São Paulo, sábado, 25 de dezembro de 2010

Texto Anterior | Próximo Texto | Índice | Comunicar Erros

cifras & letras

Não ganhou? Compre para si mesmo

Convidados indicam livros que fizeram diferença em 2010

Eduardo Giannetti
Para onde vai o Brasil? Nossa economia, é inegável, vive um bom momento. Prevalece um sentimento de otimismo e confiança em nosso futuro como há muito não se via. Mas é preciso cuidado.
Seria um grave erro permitir que o êxito circunstancial nos fizesse perder o senso de realidade. O Brasil já viveu situações semelhantes no passado e nem por isso soube aproveitar a oportunidade de semear as bases de uma prosperidade duradoura.
O maior risco que corremos hoje é a complacência -é confundir o sucesso efêmero no curto prazo com a construção de um futuro generoso e sustentável. Como antídoto à propensão ao imediatismo e à "razão curta", recomendo três livros que abordam o imperativo de enfrentarmos desde já os nossos desafios de longo prazo: Mais que um diagnóstico do dilema previdenciário brasileiro, "Demografia - A Ameaça Invisível", de Fabio Giambiagi e Paulo Tafner (ed. Campus), analisa as implicações da transição demográfica pela qual passaremos nas próximas décadas. São verdades incômodas hoje, mas que se tornarão um drama doloroso caso não sejam entendidas e equacionadas em tempo hábil.

> Tarefas a cumprir:
**1.** Liste todas as pessoas mencionadas pelo nome no trecho sobre livros de 2010.
**2.** Responda com base no trecho sobre livros de 2010:
(a) Em que data o trecho foi publicado?
(b) Por qual editora saiu "Demografia - A Ameaça Invisível"?
(c) Qual é, segundo o trecho, o maior risco que corremos hoje?

> Bloco de dados:
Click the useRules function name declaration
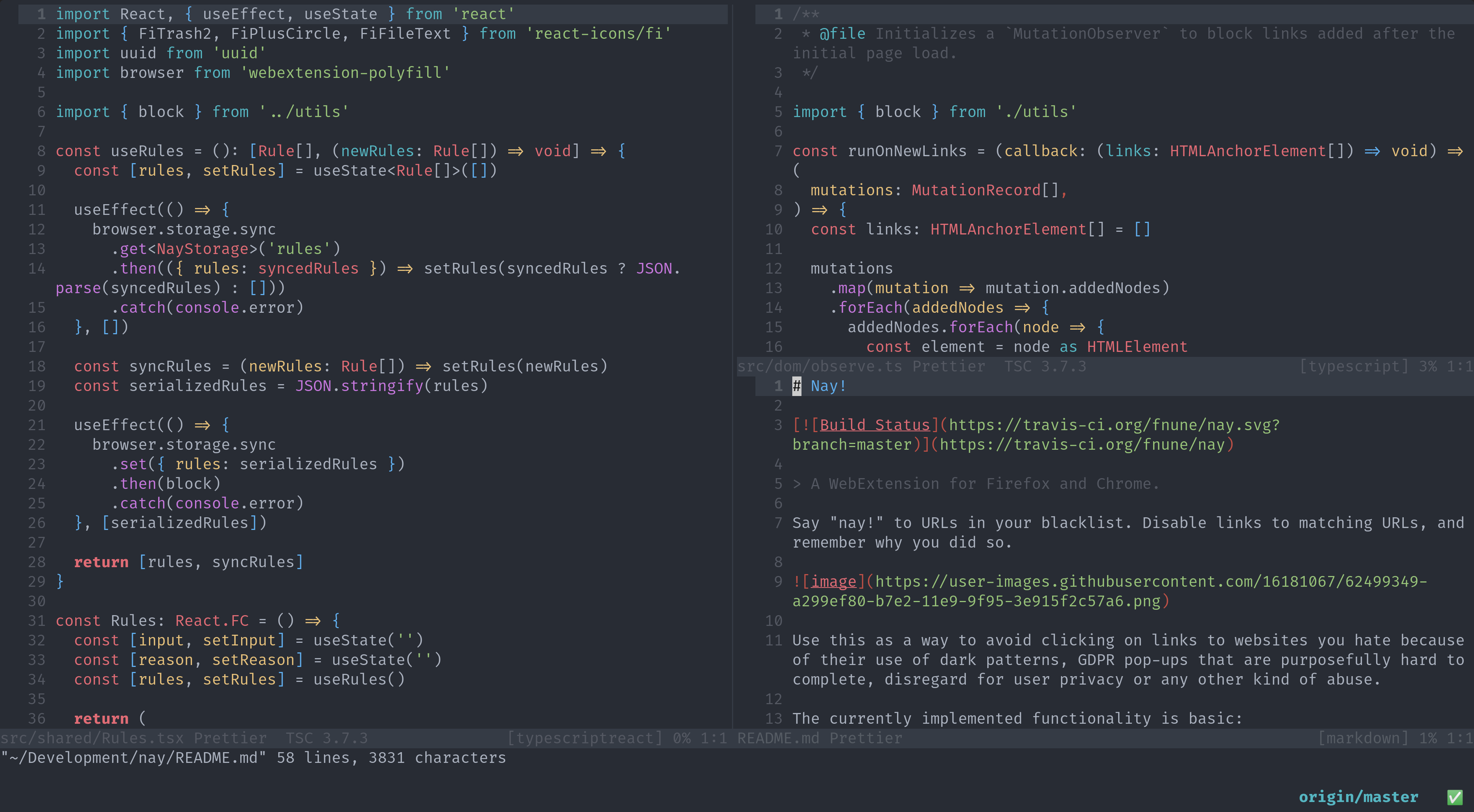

> Respostas das tarefas:
**1.** Eduardo Giannetti, Fabio Giambiagi, Paulo Tafner

**2.**
(a) Sábado, 25 de dezembro de 2010.
(b) Campus.
(c) A complacência.